RECORDS FOR THIS TASK>
-- Start --

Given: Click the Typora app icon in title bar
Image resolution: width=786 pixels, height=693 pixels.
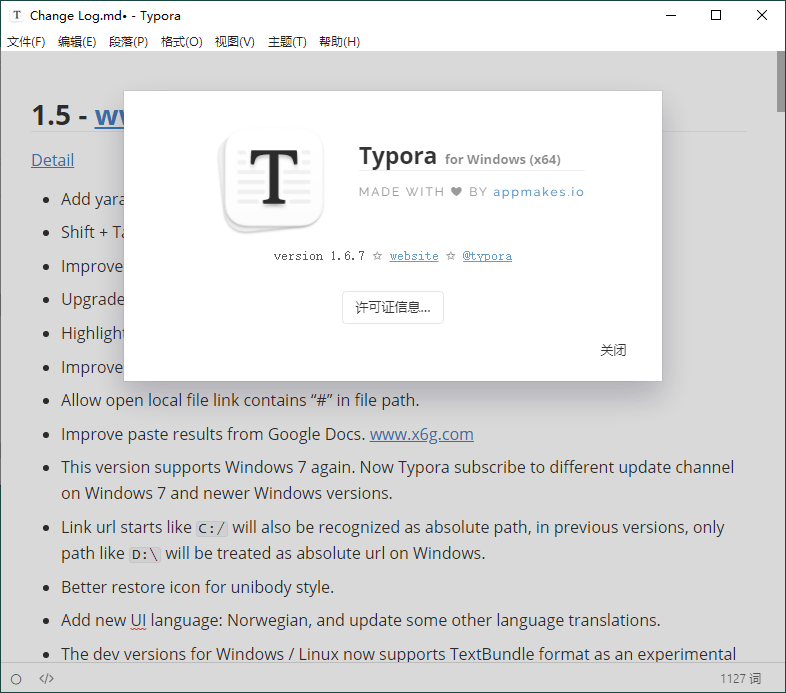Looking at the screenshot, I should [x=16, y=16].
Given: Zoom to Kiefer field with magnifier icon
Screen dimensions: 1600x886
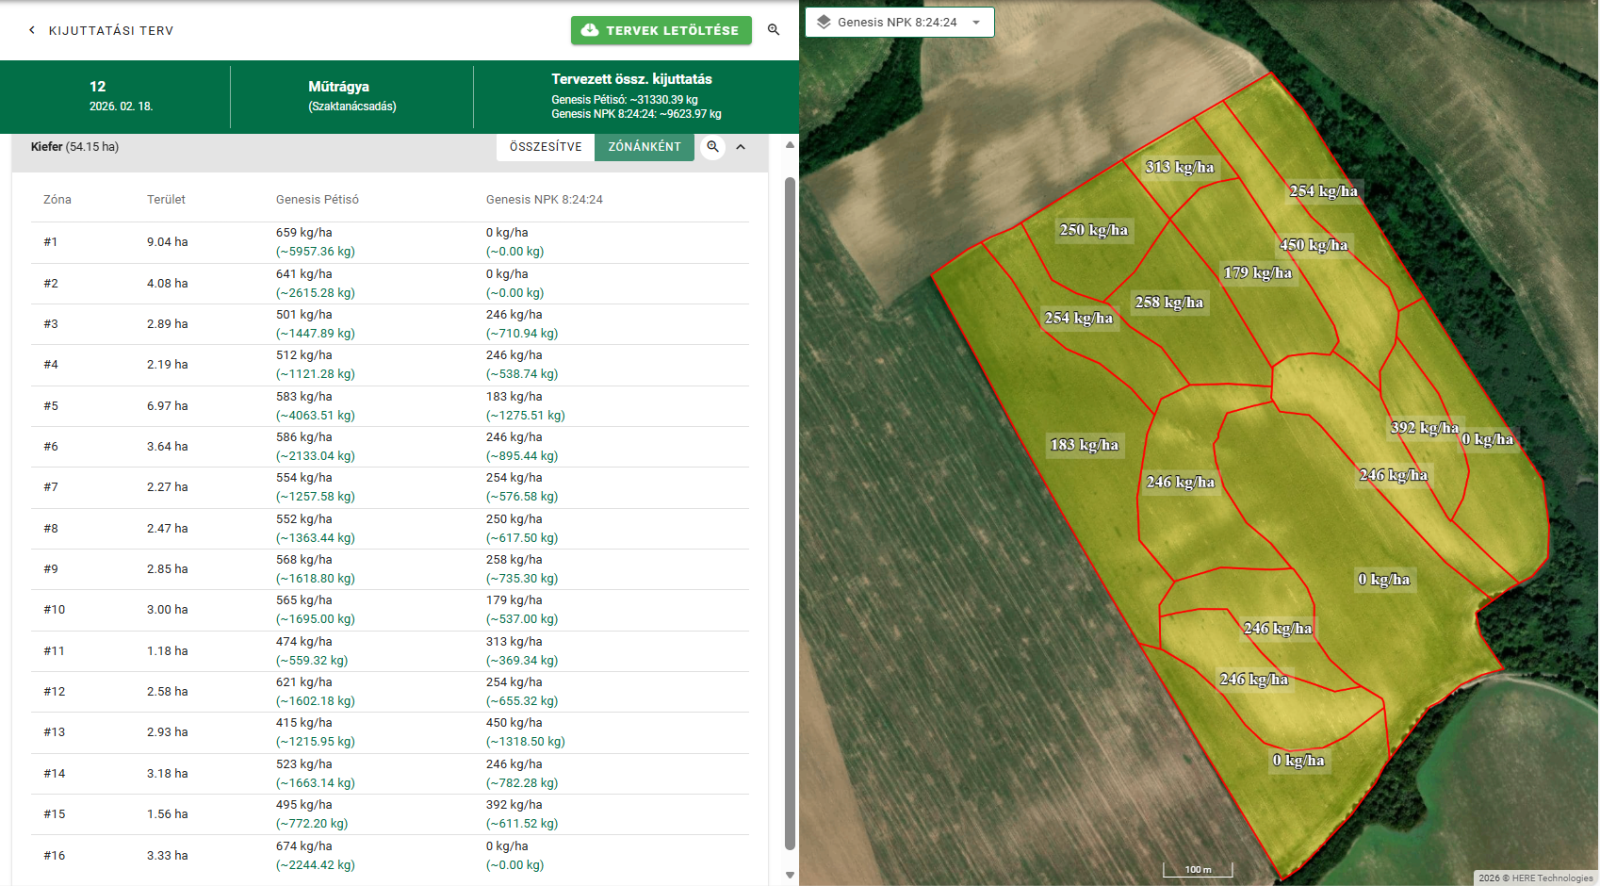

-- End --

AIM>
Output the material above word for word, leaving out the pictures.

EXERCISE SOLUTION>
Given: Click the Typora app icon in title bar
Image resolution: width=786 pixels, height=693 pixels.
Looking at the screenshot, I should [x=16, y=16].
Given: Zoom to Kiefer field with magnifier icon
Screen dimensions: 1600x886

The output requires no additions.